**WHAT YOU HAVE TO DO**
Copy the listing below, putting "Command" wherever "Instruction" appears and leaving everything else unchanged.
________________
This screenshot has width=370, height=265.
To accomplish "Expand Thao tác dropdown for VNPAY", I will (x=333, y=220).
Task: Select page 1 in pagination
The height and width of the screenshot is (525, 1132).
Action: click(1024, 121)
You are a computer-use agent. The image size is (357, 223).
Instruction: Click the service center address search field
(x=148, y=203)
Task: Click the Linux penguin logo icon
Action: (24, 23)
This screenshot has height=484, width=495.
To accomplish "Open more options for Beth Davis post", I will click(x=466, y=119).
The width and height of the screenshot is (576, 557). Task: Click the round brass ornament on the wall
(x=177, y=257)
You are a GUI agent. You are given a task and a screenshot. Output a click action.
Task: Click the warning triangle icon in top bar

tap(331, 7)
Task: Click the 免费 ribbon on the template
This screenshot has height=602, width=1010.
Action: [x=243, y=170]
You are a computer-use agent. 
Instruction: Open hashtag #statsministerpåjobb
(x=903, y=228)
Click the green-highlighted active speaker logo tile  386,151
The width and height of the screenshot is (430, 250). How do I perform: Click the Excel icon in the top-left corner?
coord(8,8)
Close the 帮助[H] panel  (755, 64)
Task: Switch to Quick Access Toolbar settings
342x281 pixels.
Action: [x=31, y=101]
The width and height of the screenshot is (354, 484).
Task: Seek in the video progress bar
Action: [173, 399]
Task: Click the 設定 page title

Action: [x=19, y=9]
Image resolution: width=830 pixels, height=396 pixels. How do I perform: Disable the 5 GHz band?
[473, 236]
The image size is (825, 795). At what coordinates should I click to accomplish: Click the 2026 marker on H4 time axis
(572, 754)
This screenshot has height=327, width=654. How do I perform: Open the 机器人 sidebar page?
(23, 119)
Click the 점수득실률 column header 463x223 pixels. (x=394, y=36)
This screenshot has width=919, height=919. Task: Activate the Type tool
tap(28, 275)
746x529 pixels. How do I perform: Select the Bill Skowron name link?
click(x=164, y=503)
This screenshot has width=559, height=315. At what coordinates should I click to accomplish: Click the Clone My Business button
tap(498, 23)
________________
**EXERCISE SOLUTION**
This screenshot has width=370, height=265.
To accomplish "Expand Thao tác dropdown for VNPAY", I will (x=333, y=220).
Task: Select page 1 in pagination
The height and width of the screenshot is (525, 1132).
Action: click(1024, 121)
You are a computer-use agent. The image size is (357, 223).
Command: Click the service center address search field
(x=148, y=203)
Task: Click the Linux penguin logo icon
Action: (24, 23)
This screenshot has height=484, width=495.
To accomplish "Open more options for Beth Davis post", I will click(x=466, y=119).
The width and height of the screenshot is (576, 557). Task: Click the round brass ornament on the wall
(x=177, y=257)
You are a GUI agent. You are given a task and a screenshot. Output a click action.
Task: Click the warning triangle icon in top bar

tap(331, 7)
Task: Click the 免费 ribbon on the template
This screenshot has height=602, width=1010.
Action: [x=243, y=170]
You are a computer-use agent. 
Command: Open hashtag #statsministerpåjobb
(x=903, y=228)
Click the green-highlighted active speaker logo tile  386,151
The width and height of the screenshot is (430, 250). How do I perform: Click the Excel icon in the top-left corner?
coord(8,8)
Close the 帮助[H] panel  (755, 64)
Task: Switch to Quick Access Toolbar settings
342x281 pixels.
Action: [x=31, y=101]
The width and height of the screenshot is (354, 484).
Task: Seek in the video progress bar
Action: [173, 399]
Task: Click the 設定 page title

Action: [x=19, y=9]
Image resolution: width=830 pixels, height=396 pixels. How do I perform: Disable the 5 GHz band?
[473, 236]
The image size is (825, 795). At what coordinates should I click to accomplish: Click the 2026 marker on H4 time axis
(572, 754)
This screenshot has height=327, width=654. How do I perform: Open the 机器人 sidebar page?
(23, 119)
Click the 점수득실률 column header 463x223 pixels. (x=394, y=36)
This screenshot has width=919, height=919. Task: Activate the Type tool
tap(28, 275)
746x529 pixels. How do I perform: Select the Bill Skowron name link?
click(x=164, y=503)
This screenshot has width=559, height=315. At what coordinates should I click to accomplish: Click the Clone My Business button
tap(498, 23)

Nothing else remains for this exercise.